-------- Textauszug --------
Er ahnt es vor dem Saal. „Ich befürchte, dass ich eine Menge abkriege heute“, sagt Markus Söder. Aber dass es so arg wird, merkt der Ministerpräsident erst am Abend. Zeile um Zeile arbeitet sich die Fastenpredigt an ihm ab, immer wieder er, er, er. Und im Lauf der Minuten ist es ihm anzumerken, allmählich auch den Ministern reihum: Die Begeisterung über viele Passagen, beginnend bei der Schmähung „Lügenbeutel“ für Söder, sinkt, der Lacherpegel auch. Manchem fällt es nicht leicht, nachher für Journalisten ein freundliches Gesicht aufzusetzen. „Drei Schluck Starkbier, dann erträgt man‘s leichter“, rät Söder dazu, was von ihm als Fast-nie-Trinker schon ein großes Wort ist. Sein Urteil zur Rede ist skeptisch: „Es hat schon stärkere gegeben“, allenfalls „ein paar nette Gags“. Und, was auch vom Franken hier definitiv kein Kompliment ist: „Passt schon.“
Eines der ehrlichsten, aber bittersten Statements: Als Schafroth sagt, er komme zum Ende seines Auftritts, folgen aus dem Saal ein paar Klatscher. Kunstminister Markus Blume urteilt hart. „Das war schon eine intellektuelle Herausforderung, um sich zu den Pointen hinzudenken“, sagt der CSU-Politiker – er fand‘s unlustig. Eine richtige Abrechnung gibt es sogar von Sozialministerin Ulrike Scharf (CSU). In die laufende BR-Kamera sagt sie, sie sei „enttäuscht“. In diesen Zeiten einseitig „Lüge, Unwahrheit, Unfähigkeit“ vorgeworfen zu bekommen, „das passt nicht in die Zeit“. Die Rede sei wenig unterhaltsam gewesen. Sie habe sich, sagt Scharf, auf einen heiteren Abend gefreut – vergeblich. Agrarministerin Michaela Kaniber kritisiert das von Schafroth vermittelte Frauenbild als einseitig. Auch Freie-Wähler-Umweltminister Thorsten Glauber ist unzufrieden. Lachen gehöre dazu, sagt er, das habe in der Botschaft gefehlt. In diesen Reihen steht am Ende keiner auf, um Schafroth zuzuklatschen. Kein Skandal, aber ein Signal schon. Dass die Regierenden auch lachen könnten, zeigen sie erst bei und nach dem Singspiel, als Teil zwei deutlich milder. „Das hat entschädigt für die Predigt“, sagt Söder. „Einmal mehr“ habe das Singspiel den Abend „gerettet“, sagt Blume.
-------- Daten --------
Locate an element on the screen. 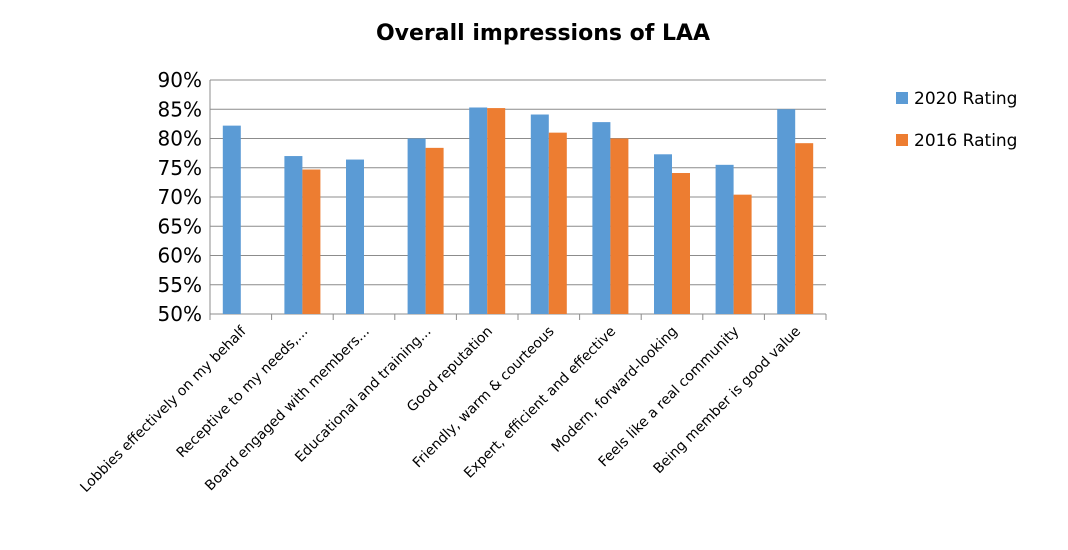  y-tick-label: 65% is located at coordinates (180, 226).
--------
-------- Daten --------
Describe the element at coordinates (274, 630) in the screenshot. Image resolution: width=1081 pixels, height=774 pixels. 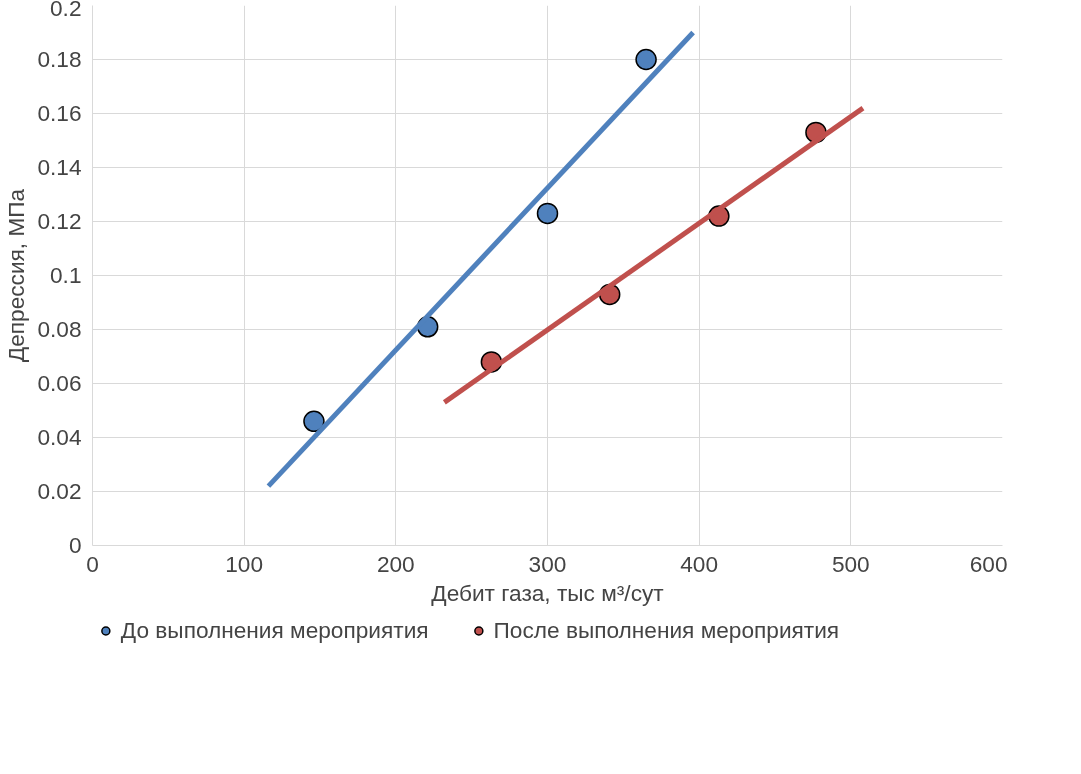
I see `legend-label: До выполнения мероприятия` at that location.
--------
Stimmen diese drei Aussagen mit dem Text über die Fastenpredigt überein? Antworte jeweils mit Ja oder Nein und zitiere die entscheidenden Worte des Textes wörtlich.
1. Söder hält die diesjährige Rede für stärker als frühere.
2. Agrarministerin Michaela Kaniber lobt das in der Rede vermittelte Frauenbild.
3. In den Reihen der Regierenden steht am Ende niemand auf, um Schafroth Beifall zu klatschen.

### Antwortfeld
1. Nein: „Es hat schon stärkere gegeben“
2. Nein: „Agrarministerin Michaela Kaniber kritisiert das von Schafroth vermittelte Frauenbild als einseitig.“
3. Ja: „In diesen Reihen steht am Ende keiner auf, um Schafroth zuzuklatschen.“